Au départ, la clinique mobile des sages-femmes ne comptait pas de psychologue. Cependant, dès la première journée de service, l’équipe a reconnu leur importance. Aujourd’hui, la collaboration avec des psychologues est systématique.

Ils utilisent des protocoles d’orientation clairs, partagent les informations essentielles tout en respectant la confidentialité et coordonnent le suivi et l’accompagnement des survivantes. Les psychologues fournissent des soins de santé mentale et aident à adapter les plans de traitement en fonction des progrès psychologiques de chaque survivant. Les sages-femmes et les psychologues se complètent mutuellement : ensemble, ils assurent la continuité des soins et la guérison.

Impliquer la communauté

La MAA implique les membres de la communauté à chaque étape en sensibilisant à la VBG et en encourageant les survivantes à rechercher immédiatement des soins afin de prévenir les IST et les grossesses non désirées.

Elle forme et mobilise également les leaders communautaires en tant qu’agents du changement, brisant les tabous et contribuant à lutter contre la VBG. Des ateliers, tables rondes et conférences sont organisés régulièrement, souvent avec la participation de survivants prêts à témoigner publiquement.

Prendre soin de l’équipe

 

 

 

Travailler dans des zones touchées par des crises expose les sages-femmes et les professionnels de santé à des niveaux élevés de stress, de traumatismes et d’épuisement émotionnel, rendant indispensables les stratégies visant à prévenir l’épuisement professionnel et les traumatismes.

Dans le cadre de ce programme, les sages-femmes travaillent en deux équipes alternant une semaine de travail, une semaine de repos, afin de leur permettre de se reposer et de récupérer. Elles s’entraident et se soutiennent mutuellement, restent en contact grâce à des groupes WhatsApp et partagent régulièrement leurs expériences.

La MAA organise également des activités récréatives telles que des pique-niques et des journées à la plage près du lac afin de favoriser la détente et la cohésion de l’équipe. Elles encouragent la communication ouverte et l’expression des émotions, et impliquent les familles dans le soutien au bien-être du personnel.
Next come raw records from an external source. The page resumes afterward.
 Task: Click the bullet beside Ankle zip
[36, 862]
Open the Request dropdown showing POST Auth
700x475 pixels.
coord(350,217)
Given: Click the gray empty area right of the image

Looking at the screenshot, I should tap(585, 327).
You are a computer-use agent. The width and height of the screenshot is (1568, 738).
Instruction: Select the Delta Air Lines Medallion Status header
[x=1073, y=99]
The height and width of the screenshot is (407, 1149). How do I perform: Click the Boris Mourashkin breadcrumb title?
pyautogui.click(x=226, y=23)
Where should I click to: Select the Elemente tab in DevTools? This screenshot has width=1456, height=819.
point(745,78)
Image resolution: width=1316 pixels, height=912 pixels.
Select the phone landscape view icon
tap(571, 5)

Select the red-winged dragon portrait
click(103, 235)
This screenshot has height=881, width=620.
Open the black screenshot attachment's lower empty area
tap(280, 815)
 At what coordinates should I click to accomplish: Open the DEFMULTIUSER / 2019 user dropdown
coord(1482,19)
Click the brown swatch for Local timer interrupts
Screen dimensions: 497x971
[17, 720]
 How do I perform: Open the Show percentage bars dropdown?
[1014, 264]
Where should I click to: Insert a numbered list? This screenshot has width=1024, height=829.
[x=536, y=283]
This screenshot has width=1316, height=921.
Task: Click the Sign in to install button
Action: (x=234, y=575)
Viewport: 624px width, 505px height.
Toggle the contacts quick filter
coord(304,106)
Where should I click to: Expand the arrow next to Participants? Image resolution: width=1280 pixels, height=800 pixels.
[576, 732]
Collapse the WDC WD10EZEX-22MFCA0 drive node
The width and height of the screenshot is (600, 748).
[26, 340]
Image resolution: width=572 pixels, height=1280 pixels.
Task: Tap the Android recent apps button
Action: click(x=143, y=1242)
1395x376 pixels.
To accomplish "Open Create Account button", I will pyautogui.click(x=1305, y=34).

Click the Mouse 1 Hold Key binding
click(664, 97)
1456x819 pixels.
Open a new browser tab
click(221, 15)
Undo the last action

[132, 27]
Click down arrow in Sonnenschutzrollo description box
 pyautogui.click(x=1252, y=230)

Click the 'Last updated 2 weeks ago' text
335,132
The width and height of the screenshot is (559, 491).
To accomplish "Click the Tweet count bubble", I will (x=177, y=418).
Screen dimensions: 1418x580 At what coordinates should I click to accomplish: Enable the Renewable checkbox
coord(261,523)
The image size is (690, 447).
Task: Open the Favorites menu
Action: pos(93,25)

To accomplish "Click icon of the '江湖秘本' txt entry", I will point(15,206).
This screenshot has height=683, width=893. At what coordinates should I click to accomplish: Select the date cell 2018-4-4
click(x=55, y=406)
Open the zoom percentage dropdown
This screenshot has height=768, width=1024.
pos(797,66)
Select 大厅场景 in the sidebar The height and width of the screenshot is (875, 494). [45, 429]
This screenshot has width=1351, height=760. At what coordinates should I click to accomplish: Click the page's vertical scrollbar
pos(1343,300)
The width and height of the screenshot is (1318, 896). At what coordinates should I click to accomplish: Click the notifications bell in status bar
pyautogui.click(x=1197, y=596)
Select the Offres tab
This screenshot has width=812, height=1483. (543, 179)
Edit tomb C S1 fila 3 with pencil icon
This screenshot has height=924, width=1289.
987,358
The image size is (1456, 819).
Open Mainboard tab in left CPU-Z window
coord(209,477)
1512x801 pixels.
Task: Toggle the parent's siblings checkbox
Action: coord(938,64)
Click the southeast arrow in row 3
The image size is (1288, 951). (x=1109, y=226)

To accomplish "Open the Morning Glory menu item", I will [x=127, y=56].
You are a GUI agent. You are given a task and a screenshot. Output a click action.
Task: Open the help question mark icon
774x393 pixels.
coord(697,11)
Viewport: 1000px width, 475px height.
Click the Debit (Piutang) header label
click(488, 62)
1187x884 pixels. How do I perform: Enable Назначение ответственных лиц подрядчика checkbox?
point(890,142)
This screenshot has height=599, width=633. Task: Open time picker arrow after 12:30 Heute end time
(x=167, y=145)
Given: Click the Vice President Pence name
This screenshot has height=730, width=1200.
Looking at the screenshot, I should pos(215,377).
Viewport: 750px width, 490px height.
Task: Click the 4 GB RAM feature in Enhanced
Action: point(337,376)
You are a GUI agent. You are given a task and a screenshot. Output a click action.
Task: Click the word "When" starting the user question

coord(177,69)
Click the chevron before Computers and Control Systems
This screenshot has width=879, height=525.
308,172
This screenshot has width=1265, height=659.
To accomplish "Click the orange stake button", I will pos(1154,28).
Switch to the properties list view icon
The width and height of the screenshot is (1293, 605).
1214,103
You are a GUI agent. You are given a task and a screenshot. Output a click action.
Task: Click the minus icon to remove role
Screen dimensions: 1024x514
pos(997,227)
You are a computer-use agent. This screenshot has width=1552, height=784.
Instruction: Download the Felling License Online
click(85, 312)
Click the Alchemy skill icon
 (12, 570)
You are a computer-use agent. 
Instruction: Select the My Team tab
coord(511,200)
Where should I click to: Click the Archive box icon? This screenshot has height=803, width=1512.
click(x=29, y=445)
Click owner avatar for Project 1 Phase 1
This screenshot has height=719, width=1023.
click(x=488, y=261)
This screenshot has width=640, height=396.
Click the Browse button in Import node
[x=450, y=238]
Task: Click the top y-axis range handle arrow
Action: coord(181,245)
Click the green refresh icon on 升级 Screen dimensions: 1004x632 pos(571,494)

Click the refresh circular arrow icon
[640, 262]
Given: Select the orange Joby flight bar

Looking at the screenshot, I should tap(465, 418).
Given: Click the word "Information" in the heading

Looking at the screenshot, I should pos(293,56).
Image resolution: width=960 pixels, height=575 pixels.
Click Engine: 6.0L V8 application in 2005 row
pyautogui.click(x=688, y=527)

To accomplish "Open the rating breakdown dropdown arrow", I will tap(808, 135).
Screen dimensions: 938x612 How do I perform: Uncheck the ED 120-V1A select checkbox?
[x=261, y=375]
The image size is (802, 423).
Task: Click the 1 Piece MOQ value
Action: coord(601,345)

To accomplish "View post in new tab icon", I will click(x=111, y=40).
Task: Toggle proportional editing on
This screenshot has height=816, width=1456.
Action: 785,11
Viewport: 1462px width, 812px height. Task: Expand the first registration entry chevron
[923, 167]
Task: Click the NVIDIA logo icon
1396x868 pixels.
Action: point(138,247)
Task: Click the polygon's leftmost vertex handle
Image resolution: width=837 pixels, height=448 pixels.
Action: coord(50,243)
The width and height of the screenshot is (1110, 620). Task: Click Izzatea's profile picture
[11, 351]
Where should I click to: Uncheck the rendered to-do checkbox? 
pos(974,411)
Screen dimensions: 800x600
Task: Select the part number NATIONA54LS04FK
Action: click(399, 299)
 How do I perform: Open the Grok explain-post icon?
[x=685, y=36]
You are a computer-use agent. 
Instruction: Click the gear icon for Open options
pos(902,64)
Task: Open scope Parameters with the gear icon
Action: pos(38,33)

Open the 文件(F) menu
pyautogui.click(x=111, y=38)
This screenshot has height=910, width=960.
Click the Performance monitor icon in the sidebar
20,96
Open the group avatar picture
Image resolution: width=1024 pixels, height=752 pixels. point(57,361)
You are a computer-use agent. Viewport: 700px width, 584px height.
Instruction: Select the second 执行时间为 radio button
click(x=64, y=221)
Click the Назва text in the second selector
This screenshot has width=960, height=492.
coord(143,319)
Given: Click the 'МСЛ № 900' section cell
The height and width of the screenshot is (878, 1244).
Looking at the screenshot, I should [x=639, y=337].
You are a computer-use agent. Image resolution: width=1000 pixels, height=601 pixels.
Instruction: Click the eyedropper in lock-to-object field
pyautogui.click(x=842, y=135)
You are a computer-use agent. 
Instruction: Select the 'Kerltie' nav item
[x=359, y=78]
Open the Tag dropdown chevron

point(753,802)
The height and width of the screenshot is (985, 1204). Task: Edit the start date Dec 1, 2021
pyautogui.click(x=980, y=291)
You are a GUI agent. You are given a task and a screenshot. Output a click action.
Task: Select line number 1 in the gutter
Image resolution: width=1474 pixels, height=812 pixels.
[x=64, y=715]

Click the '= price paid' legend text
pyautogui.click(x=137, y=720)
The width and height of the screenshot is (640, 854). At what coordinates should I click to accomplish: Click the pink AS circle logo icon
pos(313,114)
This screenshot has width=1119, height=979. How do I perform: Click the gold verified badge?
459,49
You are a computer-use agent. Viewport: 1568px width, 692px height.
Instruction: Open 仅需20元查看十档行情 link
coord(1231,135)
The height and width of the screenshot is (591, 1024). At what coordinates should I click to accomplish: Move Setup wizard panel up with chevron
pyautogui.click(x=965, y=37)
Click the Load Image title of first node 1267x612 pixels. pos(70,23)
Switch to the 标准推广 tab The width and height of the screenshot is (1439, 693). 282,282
Prendre soin de soi est essentiel pour continuer à prendre soin des autres avec empathie et force

Améliorer les services d’intervention en matière de VBG au Burundi

Augustin explique qu’ils envisagent un Burundi où chaque survivant bénéficie de soins compatissants, rapides et complets. Pour y parvenir, ils espèrent :

  • Renforcer les capacités des professionnels de santé, notamment les sages-femmes, pour une prise en charge intégrée et sensible de la VBG.
  • Sensibiliser la communauté afin de réduire la stigmatisation et encourager la dénonciation
  • Augmenter les ressources financières et matérielles consacrées à la prévention et à la lutte contre la VBG
  • Promouvoir l’autonomisation des survivants grâce à la formation, aux perspectives d’emploi et au soutien psychosocial.
  • Continuer à positionner les sages-femmes comme des leaders fiables et compétentes dans la lutte contre la VBG à travers le pays.

 

À l’intention des autres sages-femmes qui travaillent avec des victimes de VBG dans des contextes de conflit ou de réfugiés, la MAA recommande ce qui suit :

Préparez-vous grâce à la formation et à l’apprentissage continu. Collaborez avec d’autres personnes : personne ne peut lutter seul contre la VBG. Comprenez que soutenir les survivants est un processus, et non un service ponctuel. Commencez par écouter activement : cela renforce le sentiment de sécurité et aide les survivants à reprendre confiance en eux. Soyez disponible, compatissant et prêt à orienter les personnes vers d’autres services si nécessaire. N’attendez pas les conditions idéales – commencez avec ce que vous avez, travaillez avec votre cœur, et vous recevrez davantage de soutien.